[EXCERPTED RECORDS — start]

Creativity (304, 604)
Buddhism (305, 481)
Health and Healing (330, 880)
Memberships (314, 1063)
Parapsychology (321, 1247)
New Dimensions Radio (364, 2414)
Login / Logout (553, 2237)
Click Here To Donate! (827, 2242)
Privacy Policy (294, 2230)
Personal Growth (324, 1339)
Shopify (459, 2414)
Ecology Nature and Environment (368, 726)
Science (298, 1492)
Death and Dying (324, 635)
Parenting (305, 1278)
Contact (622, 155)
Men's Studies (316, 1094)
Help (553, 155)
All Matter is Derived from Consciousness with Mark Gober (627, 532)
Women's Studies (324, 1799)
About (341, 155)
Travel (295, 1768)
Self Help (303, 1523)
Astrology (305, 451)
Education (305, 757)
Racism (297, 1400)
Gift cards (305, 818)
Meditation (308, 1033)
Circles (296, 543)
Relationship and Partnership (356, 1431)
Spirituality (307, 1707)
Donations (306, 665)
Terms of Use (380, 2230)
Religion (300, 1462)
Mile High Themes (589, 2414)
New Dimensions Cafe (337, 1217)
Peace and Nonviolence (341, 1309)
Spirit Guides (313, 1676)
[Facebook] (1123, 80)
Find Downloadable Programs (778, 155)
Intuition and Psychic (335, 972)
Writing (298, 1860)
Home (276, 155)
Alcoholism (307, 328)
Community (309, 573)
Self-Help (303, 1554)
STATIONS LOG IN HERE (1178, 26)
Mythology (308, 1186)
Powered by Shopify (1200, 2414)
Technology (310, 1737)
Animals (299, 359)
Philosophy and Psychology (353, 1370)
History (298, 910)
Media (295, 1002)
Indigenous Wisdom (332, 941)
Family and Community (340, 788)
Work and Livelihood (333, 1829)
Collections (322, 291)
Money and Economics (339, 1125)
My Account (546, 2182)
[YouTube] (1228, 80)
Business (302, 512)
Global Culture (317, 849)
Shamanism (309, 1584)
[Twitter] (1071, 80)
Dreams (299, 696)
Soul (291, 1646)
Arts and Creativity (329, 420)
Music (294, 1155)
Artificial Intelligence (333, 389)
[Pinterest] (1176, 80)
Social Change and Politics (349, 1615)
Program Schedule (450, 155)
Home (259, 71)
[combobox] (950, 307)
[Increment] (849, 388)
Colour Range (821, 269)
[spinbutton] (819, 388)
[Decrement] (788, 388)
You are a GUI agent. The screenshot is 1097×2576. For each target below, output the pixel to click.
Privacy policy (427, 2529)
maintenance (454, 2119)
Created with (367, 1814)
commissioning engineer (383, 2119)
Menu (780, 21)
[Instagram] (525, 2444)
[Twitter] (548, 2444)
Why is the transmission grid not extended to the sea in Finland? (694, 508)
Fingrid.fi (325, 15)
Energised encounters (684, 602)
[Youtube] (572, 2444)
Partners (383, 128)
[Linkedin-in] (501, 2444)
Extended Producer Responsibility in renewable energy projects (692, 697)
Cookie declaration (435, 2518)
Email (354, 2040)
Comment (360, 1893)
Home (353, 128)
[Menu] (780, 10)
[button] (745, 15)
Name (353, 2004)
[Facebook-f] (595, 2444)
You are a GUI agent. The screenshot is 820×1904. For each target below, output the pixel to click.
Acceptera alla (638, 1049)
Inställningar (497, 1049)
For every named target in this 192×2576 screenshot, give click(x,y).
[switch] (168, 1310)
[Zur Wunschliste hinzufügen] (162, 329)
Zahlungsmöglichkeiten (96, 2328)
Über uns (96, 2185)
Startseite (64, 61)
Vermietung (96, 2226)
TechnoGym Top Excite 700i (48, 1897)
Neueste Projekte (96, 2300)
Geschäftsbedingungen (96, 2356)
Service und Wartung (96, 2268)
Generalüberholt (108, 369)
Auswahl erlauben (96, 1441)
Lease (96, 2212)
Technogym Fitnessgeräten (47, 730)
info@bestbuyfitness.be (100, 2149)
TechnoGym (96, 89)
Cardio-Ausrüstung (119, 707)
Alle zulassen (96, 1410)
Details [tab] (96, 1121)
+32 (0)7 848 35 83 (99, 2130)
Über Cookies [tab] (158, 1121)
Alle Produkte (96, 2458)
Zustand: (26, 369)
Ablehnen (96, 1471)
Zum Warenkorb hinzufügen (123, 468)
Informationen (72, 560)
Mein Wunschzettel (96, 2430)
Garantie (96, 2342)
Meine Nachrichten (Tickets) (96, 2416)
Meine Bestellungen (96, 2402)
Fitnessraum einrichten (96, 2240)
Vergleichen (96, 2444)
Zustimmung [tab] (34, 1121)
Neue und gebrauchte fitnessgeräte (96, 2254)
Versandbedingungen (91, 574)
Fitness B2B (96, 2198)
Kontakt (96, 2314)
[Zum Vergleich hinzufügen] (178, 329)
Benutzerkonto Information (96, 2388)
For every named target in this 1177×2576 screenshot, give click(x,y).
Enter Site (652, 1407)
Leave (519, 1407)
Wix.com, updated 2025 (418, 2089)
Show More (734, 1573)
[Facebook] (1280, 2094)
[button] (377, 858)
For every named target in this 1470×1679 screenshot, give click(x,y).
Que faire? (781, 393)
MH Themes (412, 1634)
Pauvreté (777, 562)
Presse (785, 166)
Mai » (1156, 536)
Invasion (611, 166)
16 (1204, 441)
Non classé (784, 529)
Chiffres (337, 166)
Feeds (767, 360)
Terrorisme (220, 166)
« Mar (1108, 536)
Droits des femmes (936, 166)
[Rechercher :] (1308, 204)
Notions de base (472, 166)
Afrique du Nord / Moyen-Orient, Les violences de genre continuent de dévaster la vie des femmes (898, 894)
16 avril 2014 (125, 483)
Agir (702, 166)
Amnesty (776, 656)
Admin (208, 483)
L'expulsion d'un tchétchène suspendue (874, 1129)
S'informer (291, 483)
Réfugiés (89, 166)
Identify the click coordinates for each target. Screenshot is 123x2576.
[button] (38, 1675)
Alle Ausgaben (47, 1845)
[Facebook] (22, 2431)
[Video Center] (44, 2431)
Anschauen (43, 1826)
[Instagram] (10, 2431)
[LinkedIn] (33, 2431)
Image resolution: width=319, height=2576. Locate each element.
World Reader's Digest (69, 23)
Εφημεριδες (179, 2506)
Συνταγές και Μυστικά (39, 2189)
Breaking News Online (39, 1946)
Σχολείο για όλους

[EXCERPTED RECORDS — finish]

## [ABOUT THIS EXERCISE]
Write the data out again. Match it word for word.

## [WRITTEN SOLUTION]
Creativity (304, 604)
Buddhism (305, 481)
Health and Healing (330, 880)
Memberships (314, 1063)
Parapsychology (321, 1247)
New Dimensions Radio (364, 2414)
Login / Logout (553, 2237)
Click Here To Donate! (827, 2242)
Privacy Policy (294, 2230)
Personal Growth (324, 1339)
Shopify (459, 2414)
Ecology Nature and Environment (368, 726)
Science (298, 1492)
Death and Dying (324, 635)
Parenting (305, 1278)
Contact (622, 155)
Men's Studies (316, 1094)
Help (553, 155)
All Matter is Derived from Consciousness with Mark Gober (627, 532)
Women's Studies (324, 1799)
About (341, 155)
Travel (295, 1768)
Self Help (303, 1523)
Astrology (305, 451)
Education (305, 757)
Racism (297, 1400)
Gift cards (305, 818)
Meditation (308, 1033)
Circles (296, 543)
Relationship and Partnership (356, 1431)
Spirituality (307, 1707)
Donations (306, 665)
Terms of Use (380, 2230)
Religion (300, 1462)
Mile High Themes (589, 2414)
New Dimensions Cafe (337, 1217)
Peace and Nonviolence (341, 1309)
Spirit Guides (313, 1676)
[Facebook] (1123, 80)
Find Downloadable Programs (778, 155)
Intuition and Psychic (335, 972)
Writing (298, 1860)
Home (276, 155)
Alcoholism (307, 328)
Community (309, 573)
Self-Help (303, 1554)
STATIONS LOG IN HERE (1178, 26)
Mythology (308, 1186)
Powered by Shopify (1200, 2414)
Technology (310, 1737)
Animals (299, 359)
Philosophy and Psychology (353, 1370)
History (298, 910)
Media (295, 1002)
Indigenous Wisdom (332, 941)
Family and Community (340, 788)
Work and Livelihood (333, 1829)
Collections (322, 291)
Money and Economics (339, 1125)
My Account (546, 2182)
[YouTube] (1228, 80)
Business (302, 512)
Global Culture (317, 849)
Shamanism (309, 1584)
[Twitter] (1071, 80)
Dreams (299, 696)
Soul (291, 1646)
Arts and Creativity (329, 420)
Music (294, 1155)
Artificial Intelligence (333, 389)
[Pinterest] (1176, 80)
Social Change and Politics (349, 1615)
Program Schedule (450, 155)
Home (259, 71)
[combobox] (950, 307)
[Increment] (849, 388)
Colour Range (821, 269)
[spinbutton] (819, 388)
[Decrement] (788, 388)
You are a GUI agent. The screenshot is 1097×2576. For each target below, output the pixel to click.
Privacy policy (427, 2529)
maintenance (454, 2119)
Created with (367, 1814)
commissioning engineer (383, 2119)
Menu (780, 21)
[Instagram] (525, 2444)
[Twitter] (548, 2444)
Why is the transmission grid not extended to the sea in Finland? (694, 508)
Fingrid.fi (325, 15)
Energised encounters (684, 602)
[Youtube] (572, 2444)
Partners (383, 128)
[Linkedin-in] (501, 2444)
Extended Producer Responsibility in renewable energy projects (692, 697)
Cookie declaration (435, 2518)
Email (354, 2040)
Comment (360, 1893)
Home (353, 128)
[Menu] (780, 10)
[button] (745, 15)
Name (353, 2004)
[Facebook-f] (595, 2444)
You are a GUI agent. The screenshot is 820×1904. For each target below, output the pixel to click.
Acceptera alla (638, 1049)
Inställningar (497, 1049)
For every named target in this 192×2576 screenshot, give click(x,y).
[switch] (168, 1310)
[Zur Wunschliste hinzufügen] (162, 329)
Zahlungsmöglichkeiten (96, 2328)
Über uns (96, 2185)
Startseite (64, 61)
Vermietung (96, 2226)
TechnoGym Top Excite 700i (48, 1897)
Neueste Projekte (96, 2300)
Geschäftsbedingungen (96, 2356)
Service und Wartung (96, 2268)
Generalüberholt (108, 369)
Auswahl erlauben (96, 1441)
Lease (96, 2212)
Technogym Fitnessgeräten (47, 730)
info@bestbuyfitness.be (100, 2149)
TechnoGym (96, 89)
Cardio-Ausrüstung (119, 707)
Alle zulassen (96, 1410)
Details [tab] (96, 1121)
+32 (0)7 848 35 83 (99, 2130)
Über Cookies [tab] (158, 1121)
Alle Produkte (96, 2458)
Zustand: (26, 369)
Ablehnen (96, 1471)
Zum Warenkorb hinzufügen (123, 468)
Informationen (72, 560)
Mein Wunschzettel (96, 2430)
Garantie (96, 2342)
Meine Nachrichten (Tickets) (96, 2416)
Meine Bestellungen (96, 2402)
Fitnessraum einrichten (96, 2240)
Vergleichen (96, 2444)
Zustimmung [tab] (34, 1121)
Neue und gebrauchte fitnessgeräte (96, 2254)
Versandbedingungen (91, 574)
Fitness B2B (96, 2198)
Kontakt (96, 2314)
[Zum Vergleich hinzufügen] (178, 329)
Benutzerkonto Information (96, 2388)
For every named target in this 1177×2576 screenshot, give click(x,y).
Enter Site (652, 1407)
Leave (519, 1407)
Wix.com, updated 2025 (418, 2089)
Show More (734, 1573)
[Facebook] (1280, 2094)
[button] (377, 858)
For every named target in this 1470×1679 screenshot, give click(x,y).
Que faire? (781, 393)
MH Themes (412, 1634)
Pauvreté (777, 562)
Presse (785, 166)
Mai » (1156, 536)
Invasion (611, 166)
16 (1204, 441)
Non classé (784, 529)
Chiffres (337, 166)
Feeds (767, 360)
Terrorisme (220, 166)
« Mar (1108, 536)
Droits des femmes (936, 166)
[Rechercher :] (1308, 204)
Notions de base (472, 166)
Afrique du Nord / Moyen-Orient, Les violences de genre continuent de dévaster la vie des femmes (898, 894)
16 avril 2014 (125, 483)
Agir (702, 166)
Amnesty (776, 656)
Admin (208, 483)
L'expulsion d'un tchétchène suspendue (874, 1129)
S'informer (291, 483)
Réfugiés (89, 166)
Identify the click coordinates for each target. Screenshot is 123x2576.
[button] (38, 1675)
Alle Ausgaben (47, 1845)
[Facebook] (22, 2431)
[Video Center] (44, 2431)
Anschauen (43, 1826)
[Instagram] (10, 2431)
[LinkedIn] (33, 2431)
Image resolution: width=319, height=2576. Locate each element.
World Reader's Digest (69, 23)
Εφημεριδες (179, 2506)
Συνταγές και Μυστικά (39, 2189)
Breaking News Online (39, 1946)
Σχολείο για όλους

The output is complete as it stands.